◆ Consigne A
D'après l'extrait sur les transports et la transition énergétique, quelle fonction M. Hervé Casterman occupe-t-il chez GDF-Suez ?

◆ Extrait à lire
┏━━

Hors matériaux de structures, l’utilisation croissante de matériaux composites implique l’utilisation de polymères ou de bio-polymères. Il y a les analyses de cycle de vie. Certains matériaux sont plus facilement recyclables, en particulier quand ils sont renforcés par des fibres naturelles. Je crois que ces pistes sont vraiment intéressantes.

Pour terminer, je citerai Colin Chapman, le constructeur des Lotus : « quelle que soit la technologie des propulsions, l’allègement du véhicule est vertueux en termes d’efficacité énergétique. » Et donc l’allègement des matériaux pour les véhicules est extrêmement important, quel que soit le mode de propulsion.

B. Gaz à effets de serre et impact sur le climat

M. Hervé Casterman, directeur Environnement et Climat à la direction Développement durable, GDF-Suez. Le secteur des transports mérite un intérêt particulier dans le débat sur la transition énergétique. Jusqu’à ce jour, beaucoup a été fait sur l’industrie. Sur le bâtiment tertiaire, des plans ambitieux sont en cours (cf. le plan de rénovation thermique). Mais il reste un potentiel extrêmement important sur le transport, que ce soit en termes de diversification énergétique ou de lutte contre le changement climatique et les pollutions.

Lorsqu’on traite des enjeux énergétiques, habituellement on a recours à trois approches combinées. La première, c’est de traiter la question de la maîtrise de l’énergie à travers la sobriété énergétique et l’efficacité énergétique. Dans le secteur des transports, la sobriété se traduit par de l’intermodalité, de l’auto-partage, du covoiturage. L’efficacité énergétique, c’est du downsizing comme on l’a dit, ou de l’optimisation des moteurs. Pour les transports, là aussi, cette approche est pertinente.

La deuxième approche combinée, c’est le recours à des énergies faiblement carbonées, voire non carbonées, c'est-à-dire les énergies renouvelables. Là aussi, il existe des solutions pour le transport. On a parlé des énergies biocarburants ou agro-carburants. Je dirai un mot du biométhane par la suite. Et même l’électricité, lorsqu’elle est produite par des moyens renouvelables, contribue à cet aspect.

┗━━

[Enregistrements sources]

┏━━

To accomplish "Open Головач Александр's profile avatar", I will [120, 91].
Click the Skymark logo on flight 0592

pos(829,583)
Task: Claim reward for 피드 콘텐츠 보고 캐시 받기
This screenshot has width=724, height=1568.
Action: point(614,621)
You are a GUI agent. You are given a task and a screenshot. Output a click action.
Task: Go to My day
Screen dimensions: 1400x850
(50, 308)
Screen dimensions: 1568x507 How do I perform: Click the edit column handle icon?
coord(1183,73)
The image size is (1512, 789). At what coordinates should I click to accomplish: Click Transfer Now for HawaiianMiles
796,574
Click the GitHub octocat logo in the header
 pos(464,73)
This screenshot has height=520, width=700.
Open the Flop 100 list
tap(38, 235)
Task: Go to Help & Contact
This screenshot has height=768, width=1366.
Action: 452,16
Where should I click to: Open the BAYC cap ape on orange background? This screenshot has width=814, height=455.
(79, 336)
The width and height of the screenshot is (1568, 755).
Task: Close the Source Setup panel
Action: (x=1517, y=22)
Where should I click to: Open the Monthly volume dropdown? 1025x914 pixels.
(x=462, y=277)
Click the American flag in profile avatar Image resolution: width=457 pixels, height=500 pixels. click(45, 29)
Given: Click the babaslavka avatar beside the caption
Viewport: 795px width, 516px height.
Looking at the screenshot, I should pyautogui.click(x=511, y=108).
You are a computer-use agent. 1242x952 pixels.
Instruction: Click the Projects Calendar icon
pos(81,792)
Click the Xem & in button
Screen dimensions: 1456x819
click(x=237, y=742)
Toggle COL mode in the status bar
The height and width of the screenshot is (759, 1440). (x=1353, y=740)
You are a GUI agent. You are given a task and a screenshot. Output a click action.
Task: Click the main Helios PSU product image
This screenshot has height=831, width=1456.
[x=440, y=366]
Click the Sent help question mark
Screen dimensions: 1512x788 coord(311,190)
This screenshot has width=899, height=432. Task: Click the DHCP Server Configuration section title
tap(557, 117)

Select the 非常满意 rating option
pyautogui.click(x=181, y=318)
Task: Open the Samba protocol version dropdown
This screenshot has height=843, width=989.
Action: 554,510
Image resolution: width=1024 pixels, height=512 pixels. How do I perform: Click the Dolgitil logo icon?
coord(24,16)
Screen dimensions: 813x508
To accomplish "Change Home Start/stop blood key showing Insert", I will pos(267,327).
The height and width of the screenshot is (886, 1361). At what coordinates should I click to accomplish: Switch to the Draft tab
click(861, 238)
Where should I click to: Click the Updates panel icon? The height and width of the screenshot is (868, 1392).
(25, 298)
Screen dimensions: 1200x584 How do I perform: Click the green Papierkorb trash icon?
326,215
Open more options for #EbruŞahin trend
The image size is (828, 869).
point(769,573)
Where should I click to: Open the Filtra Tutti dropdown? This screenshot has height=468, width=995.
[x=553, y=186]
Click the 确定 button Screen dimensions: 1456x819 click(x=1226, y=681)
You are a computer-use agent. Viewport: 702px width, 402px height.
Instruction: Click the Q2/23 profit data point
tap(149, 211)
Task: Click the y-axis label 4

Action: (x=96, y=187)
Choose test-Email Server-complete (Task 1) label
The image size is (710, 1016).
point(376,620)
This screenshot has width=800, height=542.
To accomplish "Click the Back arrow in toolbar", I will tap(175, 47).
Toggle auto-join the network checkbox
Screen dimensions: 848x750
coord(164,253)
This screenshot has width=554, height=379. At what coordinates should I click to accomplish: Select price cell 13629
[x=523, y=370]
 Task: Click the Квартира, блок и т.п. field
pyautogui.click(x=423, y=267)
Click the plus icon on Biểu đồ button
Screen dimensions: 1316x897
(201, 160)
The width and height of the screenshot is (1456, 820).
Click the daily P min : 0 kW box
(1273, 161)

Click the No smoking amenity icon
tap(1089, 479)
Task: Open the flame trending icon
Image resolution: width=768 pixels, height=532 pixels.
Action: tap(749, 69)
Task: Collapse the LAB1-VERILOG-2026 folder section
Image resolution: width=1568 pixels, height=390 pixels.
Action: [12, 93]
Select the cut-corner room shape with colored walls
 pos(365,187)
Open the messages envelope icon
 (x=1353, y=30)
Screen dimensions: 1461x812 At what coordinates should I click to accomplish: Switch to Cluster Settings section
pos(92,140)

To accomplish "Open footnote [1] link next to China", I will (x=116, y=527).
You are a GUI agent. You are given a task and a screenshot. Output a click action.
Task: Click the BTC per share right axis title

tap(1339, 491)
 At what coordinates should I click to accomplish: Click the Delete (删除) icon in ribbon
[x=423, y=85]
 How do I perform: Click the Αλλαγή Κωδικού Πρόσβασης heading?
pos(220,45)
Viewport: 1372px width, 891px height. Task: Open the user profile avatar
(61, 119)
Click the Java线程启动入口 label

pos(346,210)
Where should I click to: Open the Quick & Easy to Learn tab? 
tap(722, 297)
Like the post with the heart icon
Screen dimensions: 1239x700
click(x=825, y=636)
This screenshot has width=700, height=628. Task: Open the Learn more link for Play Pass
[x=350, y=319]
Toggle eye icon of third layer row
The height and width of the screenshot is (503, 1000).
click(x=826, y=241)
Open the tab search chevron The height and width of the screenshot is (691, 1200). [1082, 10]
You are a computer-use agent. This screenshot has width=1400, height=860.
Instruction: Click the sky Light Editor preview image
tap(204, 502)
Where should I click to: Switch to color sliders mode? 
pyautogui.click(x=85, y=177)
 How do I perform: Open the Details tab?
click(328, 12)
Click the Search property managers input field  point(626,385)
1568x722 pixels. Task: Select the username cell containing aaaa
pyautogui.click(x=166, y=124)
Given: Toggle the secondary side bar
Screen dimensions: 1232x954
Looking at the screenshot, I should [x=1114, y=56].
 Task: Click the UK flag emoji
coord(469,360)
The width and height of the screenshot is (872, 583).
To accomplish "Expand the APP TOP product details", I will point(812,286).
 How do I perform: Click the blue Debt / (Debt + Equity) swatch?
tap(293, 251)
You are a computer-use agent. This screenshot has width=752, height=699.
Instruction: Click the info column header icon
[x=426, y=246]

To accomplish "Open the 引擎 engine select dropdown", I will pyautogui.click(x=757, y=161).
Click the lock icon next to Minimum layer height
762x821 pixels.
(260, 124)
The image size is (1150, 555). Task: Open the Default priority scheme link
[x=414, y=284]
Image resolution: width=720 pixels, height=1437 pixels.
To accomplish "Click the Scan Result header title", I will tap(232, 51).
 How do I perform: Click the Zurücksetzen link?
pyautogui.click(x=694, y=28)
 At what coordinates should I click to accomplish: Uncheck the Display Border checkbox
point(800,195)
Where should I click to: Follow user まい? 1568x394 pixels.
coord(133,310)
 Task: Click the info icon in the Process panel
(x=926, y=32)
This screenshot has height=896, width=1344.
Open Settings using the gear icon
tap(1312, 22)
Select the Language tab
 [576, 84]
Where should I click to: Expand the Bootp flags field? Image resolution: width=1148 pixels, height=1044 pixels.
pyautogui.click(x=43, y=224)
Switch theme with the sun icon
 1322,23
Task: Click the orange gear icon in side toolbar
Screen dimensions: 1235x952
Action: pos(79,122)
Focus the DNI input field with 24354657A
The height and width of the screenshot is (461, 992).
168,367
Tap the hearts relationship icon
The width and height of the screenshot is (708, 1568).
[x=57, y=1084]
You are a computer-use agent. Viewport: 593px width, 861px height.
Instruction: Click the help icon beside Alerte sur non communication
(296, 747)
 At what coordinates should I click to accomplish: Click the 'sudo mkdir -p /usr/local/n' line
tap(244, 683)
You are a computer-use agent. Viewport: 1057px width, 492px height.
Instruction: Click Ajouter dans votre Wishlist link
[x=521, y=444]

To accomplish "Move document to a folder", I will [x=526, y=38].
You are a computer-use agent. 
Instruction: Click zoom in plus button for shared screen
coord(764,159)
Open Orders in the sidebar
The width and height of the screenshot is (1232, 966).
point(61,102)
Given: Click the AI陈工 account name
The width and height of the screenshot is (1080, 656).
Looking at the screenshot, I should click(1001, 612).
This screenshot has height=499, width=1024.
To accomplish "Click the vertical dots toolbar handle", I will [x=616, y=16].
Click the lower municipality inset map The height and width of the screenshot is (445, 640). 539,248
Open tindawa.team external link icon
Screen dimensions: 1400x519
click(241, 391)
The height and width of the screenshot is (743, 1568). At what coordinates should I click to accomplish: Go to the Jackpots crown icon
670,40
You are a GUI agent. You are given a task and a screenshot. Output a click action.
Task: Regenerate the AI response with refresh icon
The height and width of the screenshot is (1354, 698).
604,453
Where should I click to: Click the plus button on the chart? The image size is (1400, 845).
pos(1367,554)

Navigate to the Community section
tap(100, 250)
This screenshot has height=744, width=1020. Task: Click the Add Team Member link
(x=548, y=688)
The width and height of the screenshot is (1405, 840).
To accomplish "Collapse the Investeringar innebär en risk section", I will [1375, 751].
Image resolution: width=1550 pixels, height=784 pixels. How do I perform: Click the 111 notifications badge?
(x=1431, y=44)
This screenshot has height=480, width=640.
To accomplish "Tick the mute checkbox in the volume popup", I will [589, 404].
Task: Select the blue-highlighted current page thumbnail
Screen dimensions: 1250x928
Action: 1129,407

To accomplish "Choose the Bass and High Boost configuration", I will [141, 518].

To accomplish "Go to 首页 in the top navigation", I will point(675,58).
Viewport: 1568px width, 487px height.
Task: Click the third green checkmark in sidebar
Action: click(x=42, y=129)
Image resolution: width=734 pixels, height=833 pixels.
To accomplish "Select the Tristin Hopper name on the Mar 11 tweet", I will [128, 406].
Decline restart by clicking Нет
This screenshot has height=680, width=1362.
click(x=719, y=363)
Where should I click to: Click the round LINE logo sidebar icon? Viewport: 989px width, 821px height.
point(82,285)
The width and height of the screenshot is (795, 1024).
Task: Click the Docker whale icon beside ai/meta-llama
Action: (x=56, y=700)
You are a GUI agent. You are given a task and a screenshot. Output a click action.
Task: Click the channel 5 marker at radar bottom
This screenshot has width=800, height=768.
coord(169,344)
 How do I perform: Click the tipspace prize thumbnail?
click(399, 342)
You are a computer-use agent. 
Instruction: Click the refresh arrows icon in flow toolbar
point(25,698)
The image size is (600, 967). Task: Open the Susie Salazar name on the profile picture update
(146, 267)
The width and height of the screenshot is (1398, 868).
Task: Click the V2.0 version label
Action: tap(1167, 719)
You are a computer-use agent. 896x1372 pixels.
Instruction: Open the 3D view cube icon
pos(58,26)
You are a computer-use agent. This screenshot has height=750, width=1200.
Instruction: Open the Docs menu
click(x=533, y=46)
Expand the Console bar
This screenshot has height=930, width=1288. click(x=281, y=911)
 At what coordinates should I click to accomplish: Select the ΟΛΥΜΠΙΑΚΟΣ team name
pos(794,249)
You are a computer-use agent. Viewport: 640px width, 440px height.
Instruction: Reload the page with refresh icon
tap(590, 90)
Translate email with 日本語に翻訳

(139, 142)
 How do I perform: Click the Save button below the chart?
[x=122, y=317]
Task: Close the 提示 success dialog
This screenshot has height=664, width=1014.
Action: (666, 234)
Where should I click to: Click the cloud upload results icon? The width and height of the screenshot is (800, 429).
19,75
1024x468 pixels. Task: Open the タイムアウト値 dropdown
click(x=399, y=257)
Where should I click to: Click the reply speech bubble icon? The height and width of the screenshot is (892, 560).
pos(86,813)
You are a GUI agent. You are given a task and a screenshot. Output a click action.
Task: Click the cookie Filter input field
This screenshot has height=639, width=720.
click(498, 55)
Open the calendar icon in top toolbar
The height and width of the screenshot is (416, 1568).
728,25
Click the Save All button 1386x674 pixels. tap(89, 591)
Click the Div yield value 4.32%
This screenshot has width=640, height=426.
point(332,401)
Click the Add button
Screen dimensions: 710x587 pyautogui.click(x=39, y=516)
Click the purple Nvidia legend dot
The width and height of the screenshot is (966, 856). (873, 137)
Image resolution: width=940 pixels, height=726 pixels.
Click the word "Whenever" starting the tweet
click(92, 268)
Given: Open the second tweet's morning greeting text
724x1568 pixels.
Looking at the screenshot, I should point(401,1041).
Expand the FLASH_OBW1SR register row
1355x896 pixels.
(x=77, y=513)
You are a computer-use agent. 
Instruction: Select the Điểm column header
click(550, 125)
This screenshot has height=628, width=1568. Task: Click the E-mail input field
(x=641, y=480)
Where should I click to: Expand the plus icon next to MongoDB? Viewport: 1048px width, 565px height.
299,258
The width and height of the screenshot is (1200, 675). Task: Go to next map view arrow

┗━━

◆ Consigne B
Recopiez mot pour mot les lignes des enregistrements, en commençant à la ligne qui contient "This screenshot has height=744, width=1020." et en vous arrêtant après celle qui contient "Action: 1129,407".

◆ Réponse rédigée A
Il est directeur Environnement et Climat à la direction Développement durable de GDF-Suez.

◆ Réponse rédigée B
This screenshot has height=744, width=1020. Task: Click the Add Team Member link
(x=548, y=688)
The width and height of the screenshot is (1405, 840).
To accomplish "Collapse the Investeringar innebär en risk section", I will [1375, 751].
Image resolution: width=1550 pixels, height=784 pixels. How do I perform: Click the 111 notifications badge?
(x=1431, y=44)
This screenshot has height=480, width=640.
To accomplish "Tick the mute checkbox in the volume popup", I will [589, 404].
Task: Select the blue-highlighted current page thumbnail
Screen dimensions: 1250x928
Action: 1129,407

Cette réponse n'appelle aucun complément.